**Work instruction**: Within the listing below, please copy exactly the lines between the line holding "The image size is (1190, 892)." and the line holding "Task: Tap the expand fullscreen arrows icon", inclusive.

**Record set**:
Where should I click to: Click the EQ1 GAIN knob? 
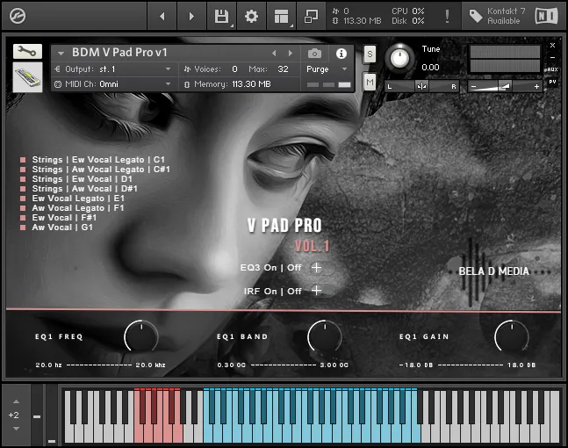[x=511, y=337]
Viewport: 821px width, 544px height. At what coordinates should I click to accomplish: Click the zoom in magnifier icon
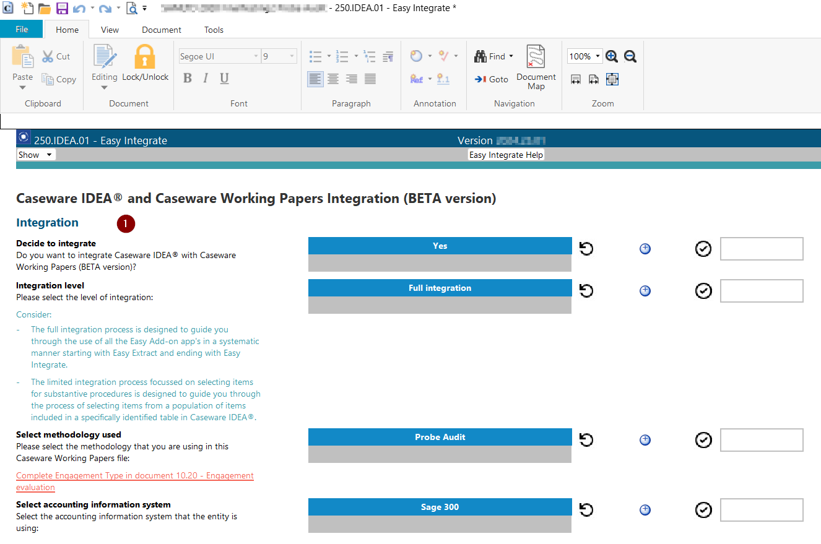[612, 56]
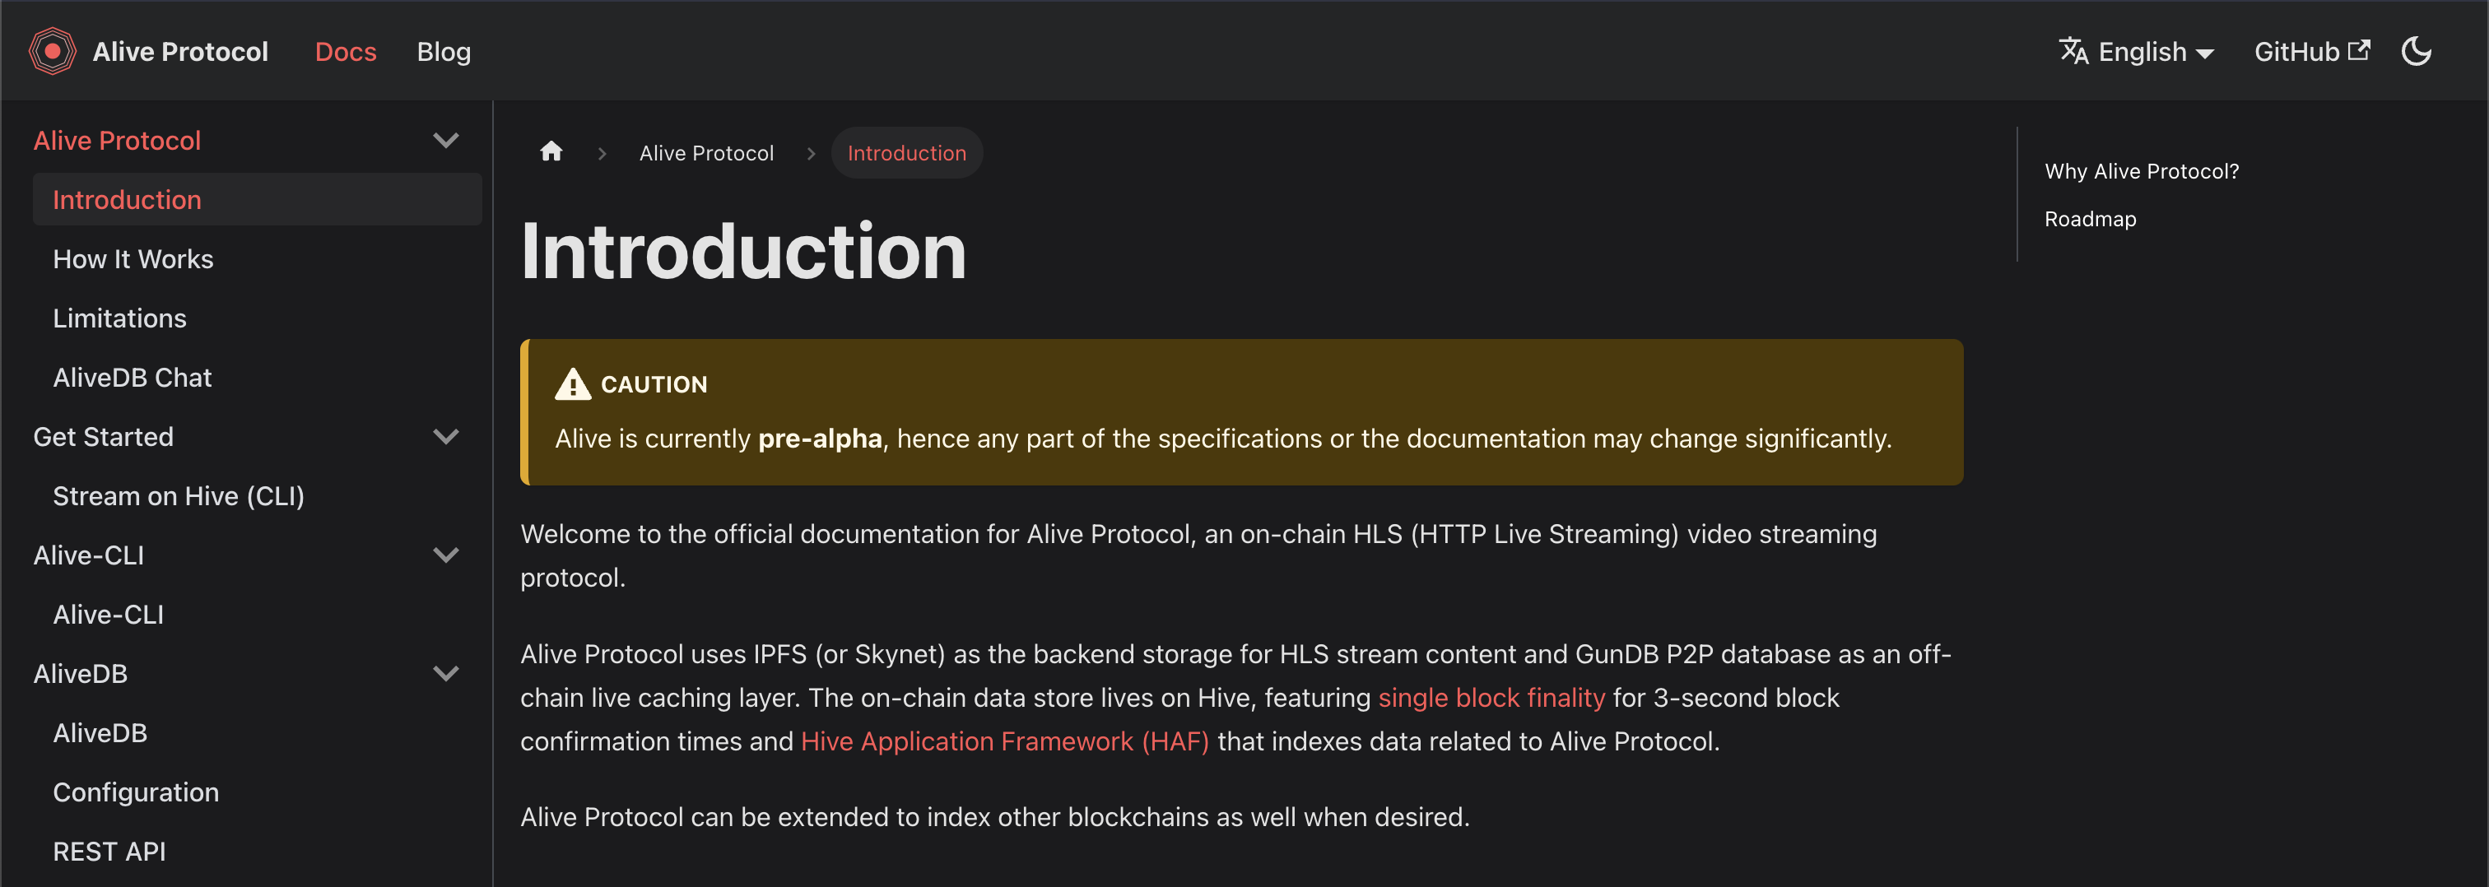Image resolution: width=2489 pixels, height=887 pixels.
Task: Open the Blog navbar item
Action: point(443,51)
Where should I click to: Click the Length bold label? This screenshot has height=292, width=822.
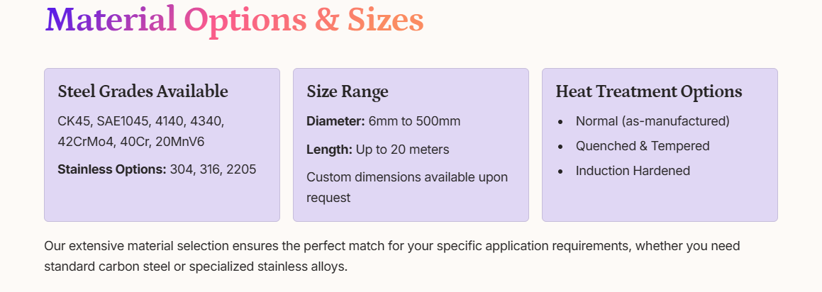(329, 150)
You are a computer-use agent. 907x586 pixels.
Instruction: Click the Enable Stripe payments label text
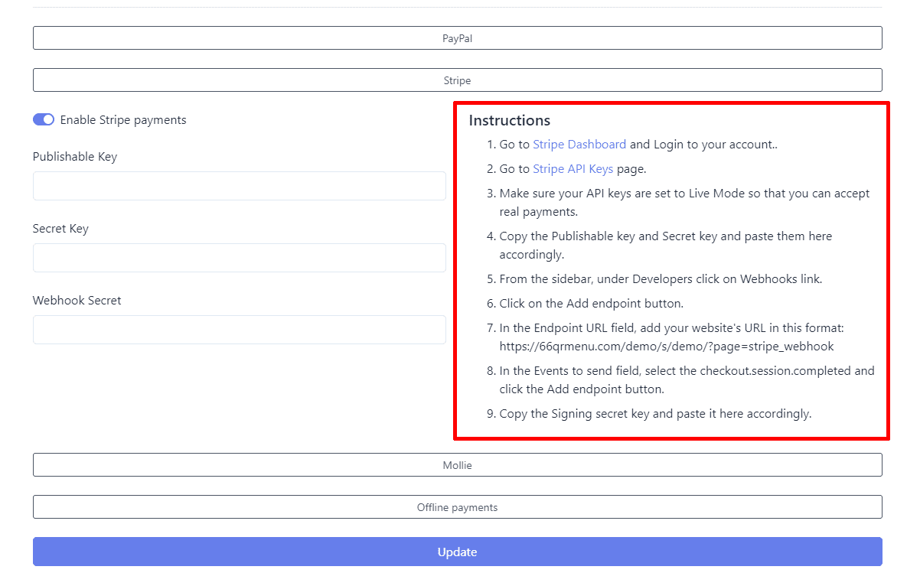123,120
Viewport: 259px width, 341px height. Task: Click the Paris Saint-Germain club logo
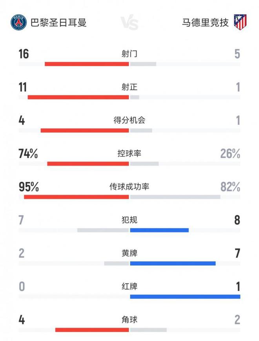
---
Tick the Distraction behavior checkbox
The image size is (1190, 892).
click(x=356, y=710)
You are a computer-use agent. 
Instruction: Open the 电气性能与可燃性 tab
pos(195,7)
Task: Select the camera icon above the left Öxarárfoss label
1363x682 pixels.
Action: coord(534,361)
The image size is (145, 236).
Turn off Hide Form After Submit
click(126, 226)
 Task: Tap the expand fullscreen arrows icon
--
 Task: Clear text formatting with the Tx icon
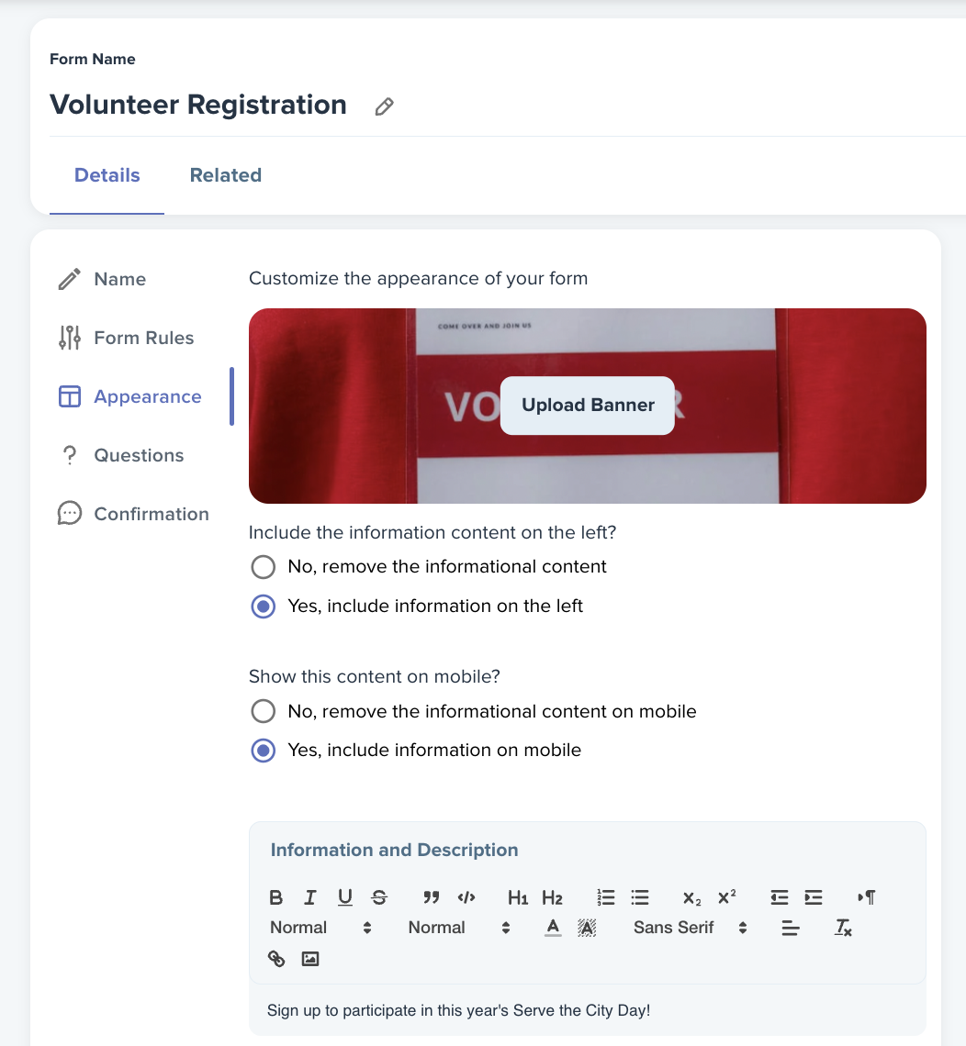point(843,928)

**Exercise result**:
The image size is (1190, 892).
click(x=356, y=710)
You are a computer-use agent. 
Instruction: Open the 电气性能与可燃性 tab
pos(195,7)
Task: Select the camera icon above the left Öxarárfoss label
1363x682 pixels.
Action: coord(534,361)
The image size is (145, 236).
Turn off Hide Form After Submit
click(126, 226)
 Task: Tap the expand fullscreen arrows icon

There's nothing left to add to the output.